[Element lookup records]
□ □ □ □

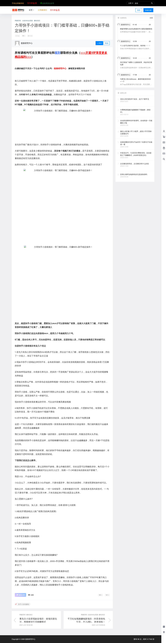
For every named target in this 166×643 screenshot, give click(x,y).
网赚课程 (18, 20)
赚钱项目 (37, 20)
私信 (106, 43)
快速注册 (148, 10)
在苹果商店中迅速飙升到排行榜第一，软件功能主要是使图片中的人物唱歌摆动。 (136, 32)
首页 (30, 10)
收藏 (32, 595)
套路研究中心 (30, 639)
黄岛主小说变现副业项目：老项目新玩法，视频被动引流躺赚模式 (38, 620)
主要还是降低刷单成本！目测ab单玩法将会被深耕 (136, 68)
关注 (100, 43)
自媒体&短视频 (27, 20)
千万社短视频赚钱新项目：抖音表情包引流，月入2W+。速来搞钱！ (86, 620)
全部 (151, 18)
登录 (138, 10)
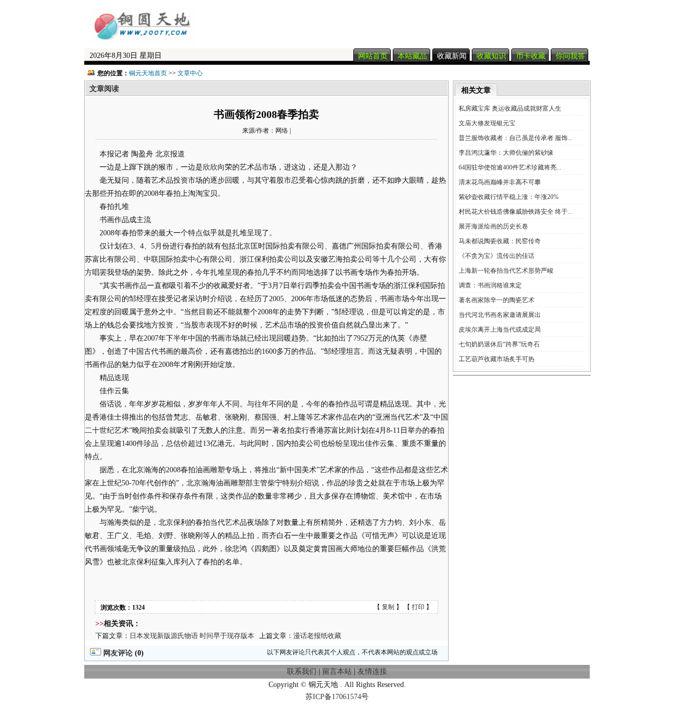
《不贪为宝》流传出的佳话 (496, 256)
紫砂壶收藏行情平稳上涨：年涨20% (509, 197)
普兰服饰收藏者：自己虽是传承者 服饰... (515, 138)
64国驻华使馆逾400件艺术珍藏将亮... (510, 167)
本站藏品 (412, 56)
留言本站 (337, 671)
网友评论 (117, 653)
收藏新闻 (452, 56)
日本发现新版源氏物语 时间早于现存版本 (192, 636)
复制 (388, 607)
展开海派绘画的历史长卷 (493, 226)
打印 (418, 607)
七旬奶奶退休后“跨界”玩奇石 (499, 344)
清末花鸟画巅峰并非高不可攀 (500, 182)
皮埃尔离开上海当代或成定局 (500, 329)
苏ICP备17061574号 (337, 697)
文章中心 (190, 73)
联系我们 (301, 671)
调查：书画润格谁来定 (490, 285)
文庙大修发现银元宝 (487, 123)
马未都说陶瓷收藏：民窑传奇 (500, 241)
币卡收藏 (531, 56)
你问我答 (570, 56)
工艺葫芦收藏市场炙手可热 (496, 359)
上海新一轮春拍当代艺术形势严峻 (506, 270)
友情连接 (372, 671)
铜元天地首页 (148, 73)
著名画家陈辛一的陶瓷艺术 (496, 300)
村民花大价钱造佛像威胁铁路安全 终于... (515, 211)
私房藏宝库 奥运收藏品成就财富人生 (510, 108)
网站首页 (373, 56)
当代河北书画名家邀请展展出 (500, 314)
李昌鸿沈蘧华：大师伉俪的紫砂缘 (506, 152)
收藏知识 (491, 56)
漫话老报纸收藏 (317, 636)
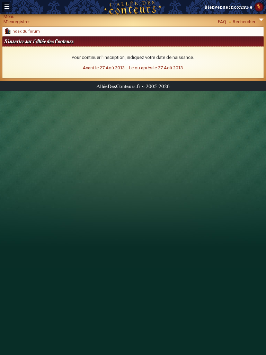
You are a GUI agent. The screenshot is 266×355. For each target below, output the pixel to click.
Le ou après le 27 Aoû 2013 (156, 67)
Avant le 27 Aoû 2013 (104, 67)
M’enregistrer (16, 21)
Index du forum (25, 31)
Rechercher (244, 21)
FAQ (222, 21)
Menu (9, 16)
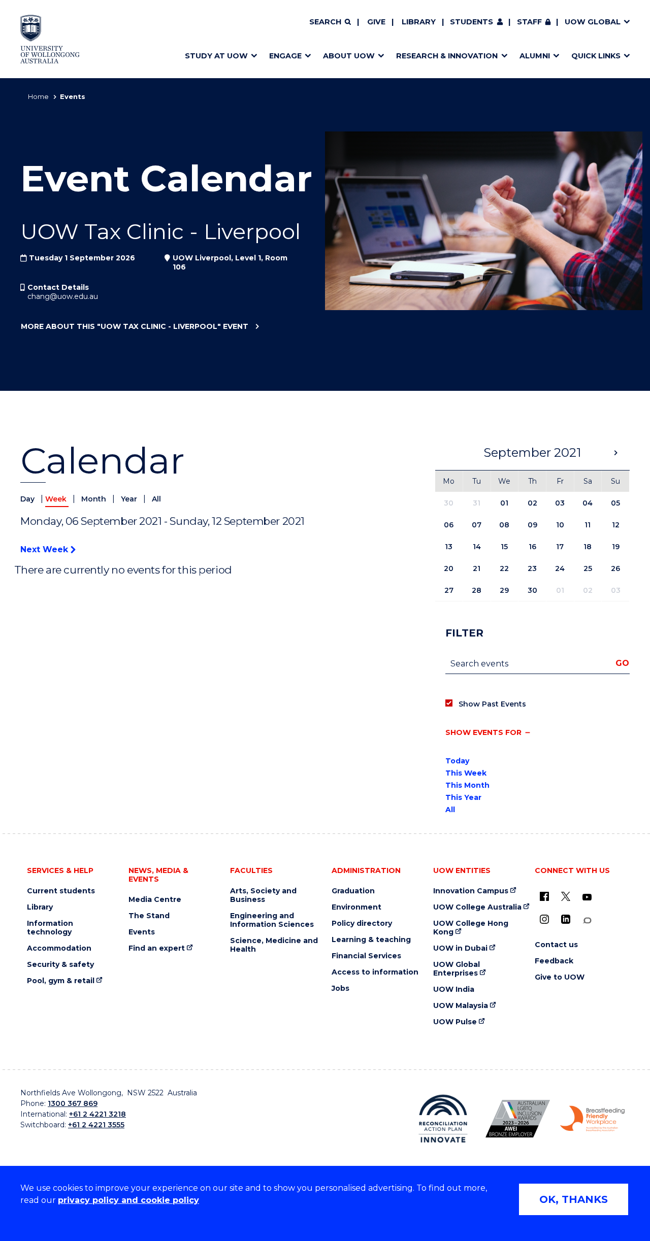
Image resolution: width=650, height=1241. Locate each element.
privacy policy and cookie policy (128, 1200)
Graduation (353, 891)
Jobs (340, 988)
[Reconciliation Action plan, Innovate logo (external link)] (443, 1119)
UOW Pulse (455, 1022)
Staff (529, 21)
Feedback (554, 961)
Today (457, 760)
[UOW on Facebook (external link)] (544, 896)
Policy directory (362, 923)
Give (376, 21)
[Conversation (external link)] (587, 920)
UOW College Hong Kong (470, 927)
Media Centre (154, 899)
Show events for (483, 732)
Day (28, 499)
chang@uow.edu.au (62, 296)
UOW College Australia (477, 907)
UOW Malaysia (460, 1005)
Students (471, 21)
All (156, 499)
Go (622, 663)
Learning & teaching (371, 939)
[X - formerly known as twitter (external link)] (565, 896)
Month (94, 499)
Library (419, 21)
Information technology (50, 927)
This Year (463, 797)
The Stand (149, 916)
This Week (465, 773)
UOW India (453, 989)
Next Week (45, 549)
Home (38, 96)
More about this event (134, 326)
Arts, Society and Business (263, 895)
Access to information (375, 972)
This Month (467, 785)
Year (130, 499)
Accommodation (59, 948)
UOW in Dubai (460, 948)
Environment (356, 907)
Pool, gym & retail (60, 981)
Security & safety (60, 964)
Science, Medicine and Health (274, 945)
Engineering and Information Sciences (272, 920)
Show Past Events (492, 704)
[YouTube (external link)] (587, 897)
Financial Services (366, 956)
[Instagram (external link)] (544, 919)
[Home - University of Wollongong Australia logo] (50, 39)
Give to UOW (559, 977)
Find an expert (156, 948)
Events (141, 932)
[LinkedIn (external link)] (565, 919)
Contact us (556, 945)
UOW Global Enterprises (456, 969)
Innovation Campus (470, 891)
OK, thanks (573, 1199)
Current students (61, 891)
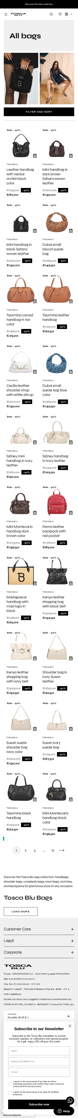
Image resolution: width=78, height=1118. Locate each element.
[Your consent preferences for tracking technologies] (3, 838)
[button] (6, 14)
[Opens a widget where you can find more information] (63, 1111)
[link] (21, 163)
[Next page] (62, 850)
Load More (21, 911)
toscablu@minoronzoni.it (22, 979)
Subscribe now (39, 1104)
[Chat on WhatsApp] (70, 1101)
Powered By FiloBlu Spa (62, 1004)
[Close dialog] (70, 1026)
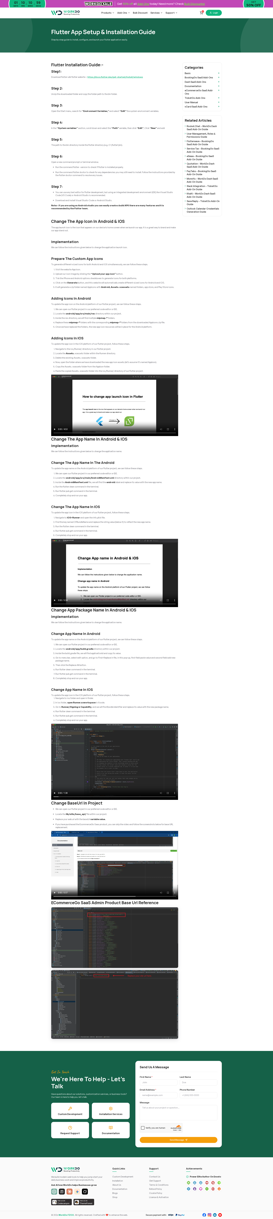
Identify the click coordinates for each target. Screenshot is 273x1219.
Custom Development (122, 1176)
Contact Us (154, 1176)
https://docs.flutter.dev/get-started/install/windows (115, 77)
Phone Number (187, 1090)
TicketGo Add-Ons (195, 98)
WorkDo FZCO (66, 1215)
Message (144, 1102)
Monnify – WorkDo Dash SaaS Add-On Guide (202, 180)
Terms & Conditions (158, 1185)
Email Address (148, 1090)
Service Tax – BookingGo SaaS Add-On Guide (203, 150)
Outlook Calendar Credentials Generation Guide (203, 210)
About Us (116, 1185)
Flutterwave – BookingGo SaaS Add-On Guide (200, 143)
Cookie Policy (155, 1193)
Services (155, 12)
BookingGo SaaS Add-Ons (199, 77)
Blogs (115, 1193)
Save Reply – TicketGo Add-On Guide (203, 203)
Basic (188, 73)
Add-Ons (122, 12)
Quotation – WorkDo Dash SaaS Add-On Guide (200, 165)
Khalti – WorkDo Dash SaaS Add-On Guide (201, 195)
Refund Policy (155, 1189)
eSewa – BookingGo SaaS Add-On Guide (200, 158)
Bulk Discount (140, 12)
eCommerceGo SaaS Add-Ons (199, 92)
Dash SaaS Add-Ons (195, 81)
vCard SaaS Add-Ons (196, 106)
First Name (146, 1077)
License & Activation (159, 1197)
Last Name (185, 1077)
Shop (114, 1197)
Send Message (177, 1140)
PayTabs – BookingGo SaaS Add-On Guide (201, 173)
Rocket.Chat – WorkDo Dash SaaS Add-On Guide (202, 128)
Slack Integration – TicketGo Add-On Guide (202, 188)
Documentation (193, 86)
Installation (117, 1180)
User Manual (191, 102)
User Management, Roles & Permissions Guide (201, 135)
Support (170, 12)
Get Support (155, 1180)
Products (106, 12)
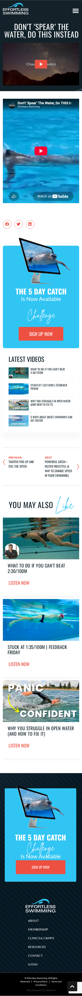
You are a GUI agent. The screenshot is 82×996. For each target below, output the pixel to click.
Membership (38, 929)
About (33, 920)
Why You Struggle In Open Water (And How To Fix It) (51, 402)
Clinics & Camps (41, 938)
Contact (35, 955)
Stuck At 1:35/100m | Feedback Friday (49, 387)
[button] (76, 11)
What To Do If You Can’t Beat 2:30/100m (48, 371)
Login (33, 964)
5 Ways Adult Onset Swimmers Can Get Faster (51, 418)
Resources (37, 947)
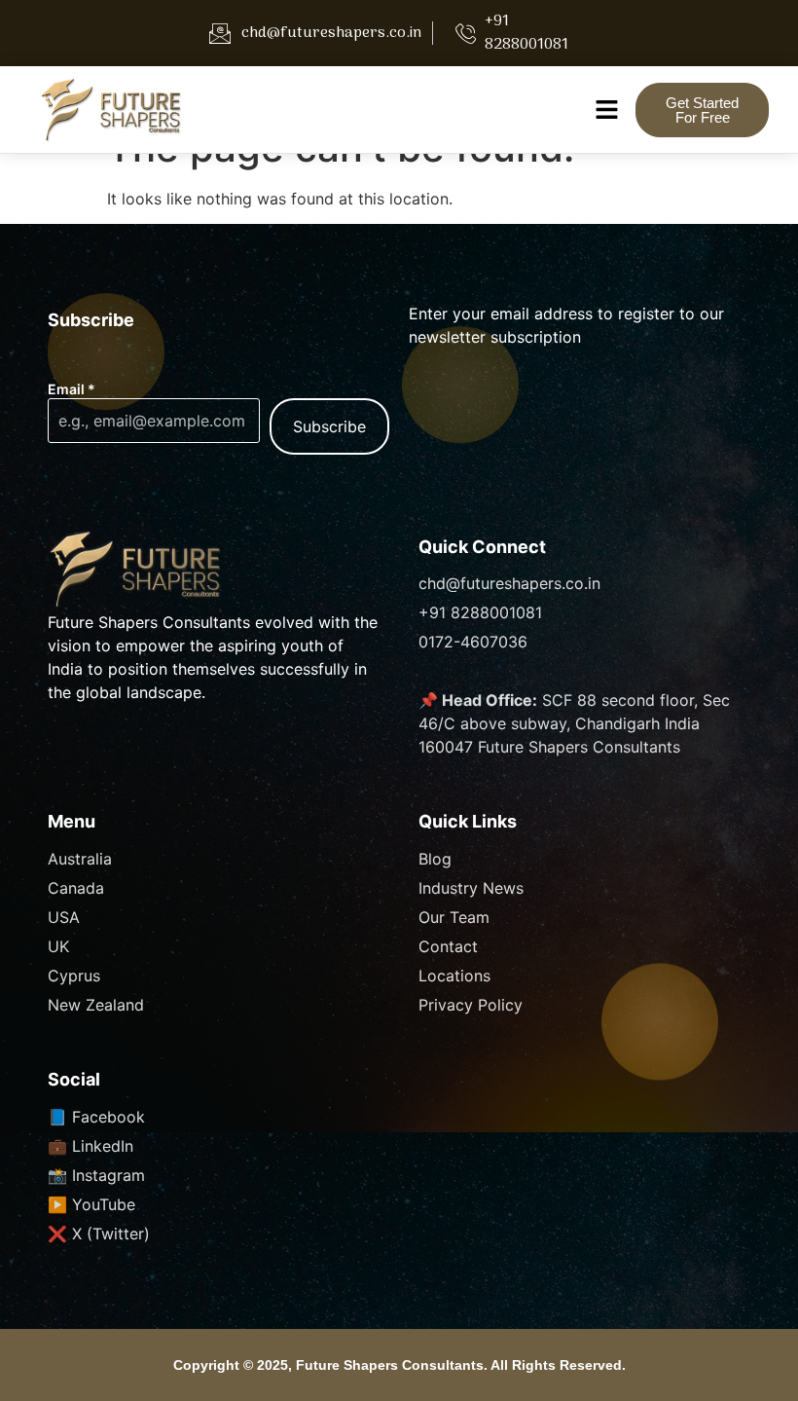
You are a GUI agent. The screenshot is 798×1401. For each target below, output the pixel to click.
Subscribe (329, 426)
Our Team (454, 917)
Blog (435, 858)
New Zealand (96, 1004)
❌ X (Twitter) (99, 1233)
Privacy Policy (470, 1004)
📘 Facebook (96, 1116)
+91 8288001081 (480, 612)
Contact (448, 946)
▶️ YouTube (91, 1204)
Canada (76, 888)
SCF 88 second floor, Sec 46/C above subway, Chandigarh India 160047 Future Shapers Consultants (574, 723)
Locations (454, 975)
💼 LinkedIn (90, 1146)
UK (58, 946)
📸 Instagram (96, 1175)
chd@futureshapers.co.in (509, 583)
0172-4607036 (472, 641)
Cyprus (74, 975)
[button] (606, 109)
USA (64, 917)
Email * (71, 389)
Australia (80, 858)
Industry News (471, 888)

□ □ □ □

*What you need to do*
Rewrite the stretch of the records from the line containing "Support (170, 12)" through the line containing "(Twitter) (99, 1233)", replacing "Blog" with "News" and keeping everything else the same. Leave the picture lines out.

*Complete answer*
Support (170, 12)
Get Support (155, 1180)
Products (106, 12)
You are a GUI agent. The screenshot is 82×996. For each target below, output the pixel to click.
Membership (38, 929)
About (33, 920)
Why You Struggle In Open Water (And How To Fix It) (51, 402)
Clinics & Camps (41, 938)
Contact (35, 955)
Stuck At 1:35/100m | Feedback Friday (49, 387)
[button] (76, 11)
What To Do If You Can’t Beat 2:30/100m (48, 371)
Login (33, 964)
5 Ways Adult Onset Swimmers Can Get Faster (51, 418)
Resources (37, 947)
You are a GUI agent. The screenshot is 798×1401. For each target below, output the pixel to click.
Subscribe (329, 426)
Our Team (454, 917)
News (435, 858)
New Zealand (96, 1004)
❌ X (Twitter) (99, 1233)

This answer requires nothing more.